Earthjustice filed a lawsuit Tuesday on behalf of a coalition of conservation groups, Native Hawaiian fishermen and cultural practitioners, seeking to stop the resumption of commercial aquarium fish collection off the West Hawaii coast.
The 29-page complaint filed in 1st Circuit Court in Honolulu names the state, the state Department of Land and Natural Resources and the Land Board as defendants.
It was filed on behalf of Willie Kaupiko, a former member of the West Hawaii Fisheries Council and a longtime konohiki (caretaker) of the fisheries fronting Milolii Village; Kaimi Kaupiko, a Native Hawaiian cultural practitioner and subsistence fisherman; Mike Nakachi, a cultural practitioner who leads scuba diving tours; For the Fishes, a nonprofit committed to reef ecosystems; the nonprofit Center for Biological Diversity and Kai Palaoa, an unincorporated association of Native Hawaiian religious and cultural practitioners that practice, preserve and perpetuate Hawaiian religious beliefs and practices associated with the ocean deity Kanaloa.
“To restore the beauty and abundance of our reefs, the people and agencies must work hand in hand for the greater good of Hawaii nei,” Kai Palaoa founder and Kanaloa practitioner Kealoha Pisciotta said in a statement. “We are very disappointed that BLNR went against their previous decision and bent under the pressure of this profit-hungry industry.”
The lawsuit asks a judge to declare the July 8 acceptance of the Pet Industry Joint Advisory Council’s revised environmental impact statement on a tie vote by the Land Board to be “invalid, illegal, null and void.” The suit asks the judge to issue an injunction prohibiting DLNR from issuing commercial marine licenses for aquarium purposes or West Hawaii aquarium permits until a “legally adequate environmental review” is completed.
“If your first attempt at an EIS is rejected, you can try again, but the law is crystal clear that you have to fix the problems in the first one,” Earthjustice attorney Mahesh Cleveland said in a statement. “These collectors, this industry, and now the Board have completely ignored that requirement; the Board cannot allow for reopening the trade without demanding that the applicants address head-on the many flaws which demanded rejection last year.”
The industry group revised its environmental impact statement after the Land Board rejected its first draft last year.
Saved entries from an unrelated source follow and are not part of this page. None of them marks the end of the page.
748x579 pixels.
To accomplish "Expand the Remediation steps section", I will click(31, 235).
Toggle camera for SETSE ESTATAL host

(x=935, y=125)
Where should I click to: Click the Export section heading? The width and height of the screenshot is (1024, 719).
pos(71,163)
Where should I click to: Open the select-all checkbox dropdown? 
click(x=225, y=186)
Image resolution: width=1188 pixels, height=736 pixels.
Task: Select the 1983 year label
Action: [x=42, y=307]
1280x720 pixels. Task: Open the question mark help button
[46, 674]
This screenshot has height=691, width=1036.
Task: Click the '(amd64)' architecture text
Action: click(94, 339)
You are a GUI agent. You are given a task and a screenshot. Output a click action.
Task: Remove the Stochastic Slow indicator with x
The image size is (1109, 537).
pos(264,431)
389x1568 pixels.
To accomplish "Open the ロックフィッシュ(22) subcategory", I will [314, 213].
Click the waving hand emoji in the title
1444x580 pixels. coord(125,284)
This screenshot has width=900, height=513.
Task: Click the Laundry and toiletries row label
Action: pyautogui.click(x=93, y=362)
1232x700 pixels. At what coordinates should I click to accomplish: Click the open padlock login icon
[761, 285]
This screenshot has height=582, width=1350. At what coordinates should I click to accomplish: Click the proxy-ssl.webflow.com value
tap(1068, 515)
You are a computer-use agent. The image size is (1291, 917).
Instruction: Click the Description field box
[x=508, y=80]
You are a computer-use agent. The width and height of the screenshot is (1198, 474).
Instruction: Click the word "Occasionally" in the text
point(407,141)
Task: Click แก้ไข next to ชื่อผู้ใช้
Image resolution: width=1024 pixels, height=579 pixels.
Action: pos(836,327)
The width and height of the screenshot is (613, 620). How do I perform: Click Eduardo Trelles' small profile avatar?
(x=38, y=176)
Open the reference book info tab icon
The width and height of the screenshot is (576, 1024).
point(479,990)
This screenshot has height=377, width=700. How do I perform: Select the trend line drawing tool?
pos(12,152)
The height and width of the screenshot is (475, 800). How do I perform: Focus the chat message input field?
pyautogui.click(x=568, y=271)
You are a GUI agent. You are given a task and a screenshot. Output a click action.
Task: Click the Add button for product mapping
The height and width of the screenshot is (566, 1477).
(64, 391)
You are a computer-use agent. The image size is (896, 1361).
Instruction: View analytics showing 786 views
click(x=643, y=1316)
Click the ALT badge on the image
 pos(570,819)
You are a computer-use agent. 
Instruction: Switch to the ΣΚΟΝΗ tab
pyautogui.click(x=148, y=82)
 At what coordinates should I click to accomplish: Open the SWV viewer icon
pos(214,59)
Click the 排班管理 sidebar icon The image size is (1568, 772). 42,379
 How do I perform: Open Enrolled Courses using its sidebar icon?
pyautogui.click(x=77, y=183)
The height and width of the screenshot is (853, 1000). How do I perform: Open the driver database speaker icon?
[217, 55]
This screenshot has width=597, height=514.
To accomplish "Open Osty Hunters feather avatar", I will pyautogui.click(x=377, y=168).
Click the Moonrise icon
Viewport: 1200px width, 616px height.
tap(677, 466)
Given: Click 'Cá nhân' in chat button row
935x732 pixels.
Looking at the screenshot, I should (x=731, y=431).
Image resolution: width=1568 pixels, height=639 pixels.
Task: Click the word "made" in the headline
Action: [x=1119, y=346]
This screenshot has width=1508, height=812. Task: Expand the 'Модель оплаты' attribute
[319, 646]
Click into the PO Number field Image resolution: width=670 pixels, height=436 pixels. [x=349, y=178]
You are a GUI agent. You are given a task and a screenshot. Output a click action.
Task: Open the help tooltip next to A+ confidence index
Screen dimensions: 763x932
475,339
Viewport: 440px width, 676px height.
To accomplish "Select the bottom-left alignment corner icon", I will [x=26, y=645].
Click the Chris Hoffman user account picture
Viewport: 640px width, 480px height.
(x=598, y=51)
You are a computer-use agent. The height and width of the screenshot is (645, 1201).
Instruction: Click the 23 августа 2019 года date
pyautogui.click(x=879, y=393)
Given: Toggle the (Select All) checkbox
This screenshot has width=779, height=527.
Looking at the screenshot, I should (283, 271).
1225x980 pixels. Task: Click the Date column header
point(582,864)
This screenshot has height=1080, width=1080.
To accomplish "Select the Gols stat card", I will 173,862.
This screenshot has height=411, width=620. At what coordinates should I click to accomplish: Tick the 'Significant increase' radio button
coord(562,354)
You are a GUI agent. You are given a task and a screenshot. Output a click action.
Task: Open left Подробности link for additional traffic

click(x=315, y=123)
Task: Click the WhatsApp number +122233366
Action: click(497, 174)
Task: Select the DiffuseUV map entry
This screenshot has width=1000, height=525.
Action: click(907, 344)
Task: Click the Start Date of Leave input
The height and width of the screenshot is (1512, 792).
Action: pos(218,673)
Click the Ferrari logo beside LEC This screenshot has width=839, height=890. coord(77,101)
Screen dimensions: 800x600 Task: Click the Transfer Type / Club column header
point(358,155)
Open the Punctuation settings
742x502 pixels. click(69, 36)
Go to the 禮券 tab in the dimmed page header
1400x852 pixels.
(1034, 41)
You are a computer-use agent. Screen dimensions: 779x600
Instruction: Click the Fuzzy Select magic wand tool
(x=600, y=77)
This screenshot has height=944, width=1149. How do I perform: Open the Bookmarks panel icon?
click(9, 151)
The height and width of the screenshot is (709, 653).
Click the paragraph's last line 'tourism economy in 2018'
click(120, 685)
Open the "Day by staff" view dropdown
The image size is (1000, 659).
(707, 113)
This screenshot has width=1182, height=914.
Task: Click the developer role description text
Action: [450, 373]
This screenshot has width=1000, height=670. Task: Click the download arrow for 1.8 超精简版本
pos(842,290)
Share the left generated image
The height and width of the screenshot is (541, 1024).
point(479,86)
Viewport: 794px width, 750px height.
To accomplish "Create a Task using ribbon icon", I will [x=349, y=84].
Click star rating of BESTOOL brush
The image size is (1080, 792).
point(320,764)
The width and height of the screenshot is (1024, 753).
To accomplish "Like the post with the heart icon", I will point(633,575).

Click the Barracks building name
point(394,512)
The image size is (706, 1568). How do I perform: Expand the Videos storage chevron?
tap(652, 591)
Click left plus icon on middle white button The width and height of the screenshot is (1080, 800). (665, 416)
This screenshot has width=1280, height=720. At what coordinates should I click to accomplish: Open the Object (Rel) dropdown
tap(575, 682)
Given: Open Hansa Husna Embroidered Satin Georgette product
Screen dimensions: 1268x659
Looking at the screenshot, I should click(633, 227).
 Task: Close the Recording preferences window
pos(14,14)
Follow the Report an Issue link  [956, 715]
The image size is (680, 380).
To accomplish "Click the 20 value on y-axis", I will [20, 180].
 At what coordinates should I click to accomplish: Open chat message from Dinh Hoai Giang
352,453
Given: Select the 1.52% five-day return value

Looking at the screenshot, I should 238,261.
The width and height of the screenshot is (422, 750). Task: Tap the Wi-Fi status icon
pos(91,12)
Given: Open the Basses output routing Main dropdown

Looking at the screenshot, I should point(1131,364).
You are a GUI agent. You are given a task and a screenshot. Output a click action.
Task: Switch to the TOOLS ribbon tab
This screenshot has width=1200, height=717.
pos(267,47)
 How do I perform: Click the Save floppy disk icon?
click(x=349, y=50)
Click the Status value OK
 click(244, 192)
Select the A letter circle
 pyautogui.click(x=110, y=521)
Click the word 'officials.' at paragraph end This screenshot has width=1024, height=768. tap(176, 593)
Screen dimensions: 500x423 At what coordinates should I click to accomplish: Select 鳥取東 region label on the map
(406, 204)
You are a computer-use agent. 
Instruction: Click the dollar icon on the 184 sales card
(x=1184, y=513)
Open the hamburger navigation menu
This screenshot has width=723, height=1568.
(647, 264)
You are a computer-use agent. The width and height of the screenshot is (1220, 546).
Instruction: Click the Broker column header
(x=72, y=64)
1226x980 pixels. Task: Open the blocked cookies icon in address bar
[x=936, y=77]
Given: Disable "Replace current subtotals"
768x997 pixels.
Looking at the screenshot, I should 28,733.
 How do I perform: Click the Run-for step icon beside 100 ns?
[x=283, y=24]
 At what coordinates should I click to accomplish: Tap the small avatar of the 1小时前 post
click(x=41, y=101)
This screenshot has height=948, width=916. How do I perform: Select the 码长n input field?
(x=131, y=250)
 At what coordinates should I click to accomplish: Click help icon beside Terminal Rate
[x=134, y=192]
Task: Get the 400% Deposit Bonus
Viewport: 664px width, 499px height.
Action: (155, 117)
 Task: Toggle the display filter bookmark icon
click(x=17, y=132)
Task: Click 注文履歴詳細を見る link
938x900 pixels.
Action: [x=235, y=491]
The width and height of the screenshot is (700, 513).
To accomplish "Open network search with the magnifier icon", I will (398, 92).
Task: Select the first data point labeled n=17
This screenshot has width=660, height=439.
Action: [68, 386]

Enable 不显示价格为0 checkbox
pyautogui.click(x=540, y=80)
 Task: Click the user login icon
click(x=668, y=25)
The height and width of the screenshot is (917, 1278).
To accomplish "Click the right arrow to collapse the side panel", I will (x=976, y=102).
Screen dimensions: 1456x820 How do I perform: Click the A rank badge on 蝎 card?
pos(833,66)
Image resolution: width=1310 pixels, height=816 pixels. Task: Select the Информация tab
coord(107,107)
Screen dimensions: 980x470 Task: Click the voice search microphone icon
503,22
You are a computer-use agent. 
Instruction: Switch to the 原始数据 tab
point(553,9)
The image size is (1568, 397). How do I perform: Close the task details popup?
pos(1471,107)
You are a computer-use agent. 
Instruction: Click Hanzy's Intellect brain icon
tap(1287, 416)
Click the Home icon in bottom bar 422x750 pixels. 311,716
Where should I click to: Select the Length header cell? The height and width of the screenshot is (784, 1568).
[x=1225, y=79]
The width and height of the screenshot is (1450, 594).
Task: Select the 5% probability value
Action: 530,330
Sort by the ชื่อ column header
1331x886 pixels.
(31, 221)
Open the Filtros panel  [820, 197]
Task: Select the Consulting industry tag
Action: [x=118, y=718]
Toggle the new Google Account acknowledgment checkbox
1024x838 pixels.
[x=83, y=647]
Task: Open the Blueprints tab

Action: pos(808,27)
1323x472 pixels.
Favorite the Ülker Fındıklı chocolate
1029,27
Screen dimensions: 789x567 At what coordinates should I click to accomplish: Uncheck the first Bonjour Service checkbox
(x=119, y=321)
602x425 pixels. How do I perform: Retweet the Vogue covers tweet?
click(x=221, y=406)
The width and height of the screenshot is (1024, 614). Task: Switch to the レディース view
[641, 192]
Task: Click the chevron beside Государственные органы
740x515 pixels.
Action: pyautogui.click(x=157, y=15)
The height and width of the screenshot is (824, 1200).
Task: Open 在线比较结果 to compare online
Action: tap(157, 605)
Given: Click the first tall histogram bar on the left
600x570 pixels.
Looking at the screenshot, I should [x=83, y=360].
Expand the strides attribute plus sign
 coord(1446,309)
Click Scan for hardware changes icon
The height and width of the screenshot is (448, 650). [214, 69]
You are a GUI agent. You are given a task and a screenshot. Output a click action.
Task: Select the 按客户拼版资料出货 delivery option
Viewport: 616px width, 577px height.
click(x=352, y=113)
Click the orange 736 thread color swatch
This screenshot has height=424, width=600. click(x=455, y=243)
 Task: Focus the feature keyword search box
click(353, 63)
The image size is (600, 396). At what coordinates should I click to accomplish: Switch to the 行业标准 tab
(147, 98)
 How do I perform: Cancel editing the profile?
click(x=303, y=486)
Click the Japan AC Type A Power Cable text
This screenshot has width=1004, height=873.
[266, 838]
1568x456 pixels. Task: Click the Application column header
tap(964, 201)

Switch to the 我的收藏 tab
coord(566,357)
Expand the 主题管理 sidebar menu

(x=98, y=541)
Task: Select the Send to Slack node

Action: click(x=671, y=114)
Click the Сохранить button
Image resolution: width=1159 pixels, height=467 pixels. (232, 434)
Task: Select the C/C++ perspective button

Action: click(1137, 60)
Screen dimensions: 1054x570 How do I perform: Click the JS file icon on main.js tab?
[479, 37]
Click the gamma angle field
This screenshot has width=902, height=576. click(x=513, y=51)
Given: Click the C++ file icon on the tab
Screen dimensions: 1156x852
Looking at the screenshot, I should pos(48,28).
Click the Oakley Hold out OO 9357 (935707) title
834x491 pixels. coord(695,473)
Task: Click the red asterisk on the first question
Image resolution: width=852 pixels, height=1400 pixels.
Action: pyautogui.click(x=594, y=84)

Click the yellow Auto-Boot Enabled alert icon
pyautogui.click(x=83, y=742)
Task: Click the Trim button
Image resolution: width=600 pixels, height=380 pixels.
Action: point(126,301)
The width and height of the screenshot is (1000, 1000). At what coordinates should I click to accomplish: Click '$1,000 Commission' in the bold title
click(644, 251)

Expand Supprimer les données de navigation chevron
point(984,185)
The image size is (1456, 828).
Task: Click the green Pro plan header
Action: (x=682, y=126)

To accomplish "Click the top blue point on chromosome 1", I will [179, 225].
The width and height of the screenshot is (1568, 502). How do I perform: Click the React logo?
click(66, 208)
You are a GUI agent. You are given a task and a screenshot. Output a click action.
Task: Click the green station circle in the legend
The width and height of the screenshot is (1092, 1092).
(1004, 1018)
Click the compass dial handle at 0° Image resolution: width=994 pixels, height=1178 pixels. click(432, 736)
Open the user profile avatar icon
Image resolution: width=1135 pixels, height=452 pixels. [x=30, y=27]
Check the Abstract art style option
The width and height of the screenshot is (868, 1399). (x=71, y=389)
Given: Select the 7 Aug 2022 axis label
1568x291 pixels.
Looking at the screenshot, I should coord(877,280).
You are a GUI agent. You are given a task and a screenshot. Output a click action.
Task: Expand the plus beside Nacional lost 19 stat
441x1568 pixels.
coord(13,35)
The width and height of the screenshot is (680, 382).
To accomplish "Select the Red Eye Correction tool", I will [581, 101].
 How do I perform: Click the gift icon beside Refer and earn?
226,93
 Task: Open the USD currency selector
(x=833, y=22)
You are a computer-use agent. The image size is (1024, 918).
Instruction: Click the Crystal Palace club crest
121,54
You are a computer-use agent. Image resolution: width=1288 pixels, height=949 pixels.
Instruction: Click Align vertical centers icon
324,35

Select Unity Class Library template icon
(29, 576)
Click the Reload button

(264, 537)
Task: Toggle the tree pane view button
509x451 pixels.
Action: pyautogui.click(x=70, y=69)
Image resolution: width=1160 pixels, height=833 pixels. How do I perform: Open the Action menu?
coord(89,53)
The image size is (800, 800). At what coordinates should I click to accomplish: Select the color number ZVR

The revised EIS maintained the group’s preference for an alternative that cuts the number of commercial aquarium fishing permits issued in the West Hawaii Regional Fishery Management Area from 10 to seven and reduces the allowable commercial catch from 40 to eight species. The fishery management area spans the entire coastline of West Hawaii, from Upolu Point in North Kohala to Ka Lae (South Point) in Ka‘u.
Only yellow tang, kole, orangespine unicornfish, potter’s angelfish, brown surgeonfish, Thompson’s surgeonfish, black surgeonfish and bird wrasse would be allowed to be taken, under the plan.
The group, in its revised EIS, said the plan is based on the best available science, specifically addresses concerns related to declining populations and sustainable collection, and supports the industry’s lawful, responsible and sustainable commercial collection of eight aquarium fish species from nearshore habitats. A spokeswoman for the industry group did not respond to a request for comment by press-time Tuesday.
Maxx Phillips, the Center for Biological Diversity’s Hawaii director and staff attorney, said the land Board failed the people by “rubber-stamping” the revised EIS.
“Hawaii’s reefs are the lifelines of our ocean. They put food on our tables, provide habitat for myriad endemic species, and shelter our islands from ever-increasing storms and sea-level rise,” Phillips said in a statement. “The industry’s false narratives and twisted logic threaten to destroy these spectacular ecosystems, but we can’t let that happen.”
A DLNR spokesman said it’s the department’s policy not to comment on pending legal matters.